Marketing is quickly moving away from being just a great creative idea, riding on top of a media vehicle to reach the consumer. Technology now enables targeting purposeful communication, at an appropriate time, over a specific channel, to the end consumer…making the communication relevant to the consumer, as also resulting in better ROI on the marketing spends for the brand.
We can engage with “known” users using email / SMS / Mobile push / Web push etc. However, there are a whole bunch of people who visit our website and leave their footprints behind. They appear just as a statistic in our Google Analytics. How do we engage with these unknown users and reach out to them with relevant messaging?
Data-management-platforms (or DMPs) is an important MarTech solution that helps optimise digital media spends and enables in monetizing the footprints of the website visitor in very interesting ways.
Let us look at some interesting ways in which DMP can be used:
- Frequency Capping: As a digital marketeer, if I want to limit the number of times (frequency) my advertisement gets shown to the same consumer, I can do this at the publisher’s end. However, at a given time, as a brand, I may be running my campaign across multiple publishers (or ad-networks). How do I then limit the number of times an individual sees my ad across all these multiple publishers and ad-networks? DMP allows a brand to do this frequency capping across multiple ad-networks and publishers, thus generating huge savings by avoiding wastage or over-exposure.

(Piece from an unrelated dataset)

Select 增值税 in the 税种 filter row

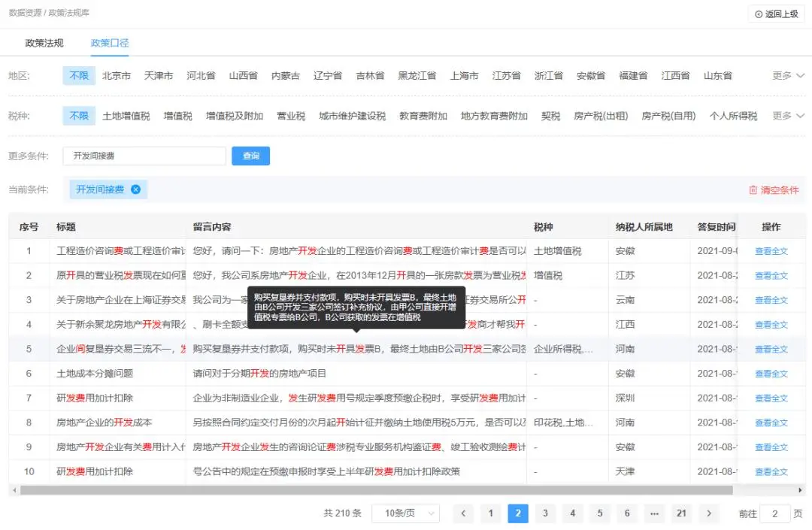pyautogui.click(x=177, y=116)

- Leveraging Website Data: Tons of visitors visit our website daily. DMP enables us to tag every browser that visits our website, and using cookies record information as to which browsers, for example, spent a lot of time on the website or visited at least 4-5 pages or engaged with lot of content on the website. These would typically be the kind of visitors who are most likely to buy my product. Once I can generate a cookie pool of these actively engaged browsers, I can use this cookie pool to create a look-alike audience on some other platform (example Facebook). This look-alike audience (by definition) is likely to exhibit similar behavior to the people who visited my website and thus my most likely prospects. Thus, I have suddenly been able to increase the audience size that I can target for my products and services.
- Engaging with visitors from other websites: Imagine a use-case, where I am retailer of high value fashion wear. Browsers which visit fashion magazines (say like Vogue) become a target audience for me. Using DMP I can access these specific browsers that visit the Vogue site, and then can target specific communication to these browsers on some other publisher platform or again create a look-alike audience.

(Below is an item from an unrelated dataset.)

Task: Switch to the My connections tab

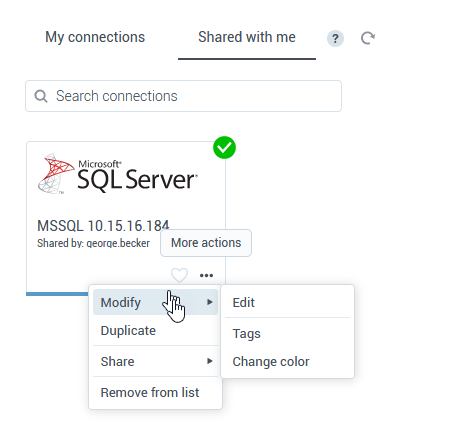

- Monetizing my website data: Imagine I am a manufacturer of furniture. However, my sales happen via my channel partners (either online or offline). Now if there are web visitors (browsers) who are spending time on my site looking up a specific type of furniture (which helps me identify the browser as a serious browser and also understand the exact requirement better), I can share this browser cookie with one of my channel partners, who is most likely to be able to meet the need of this visitor (either basis product range or geography etc.). And then this channel partner in turn can find a way to target this browser with specific offers, creating most optimal chance of generating a sale.
Thus, as we see from some of the above examples, a MarTech platform like DMP can create immense value for the brand in terms of reaching out to unknown customer with relevant messaging. It is little wonder that MarTech is moving to the Centre of marketing communication.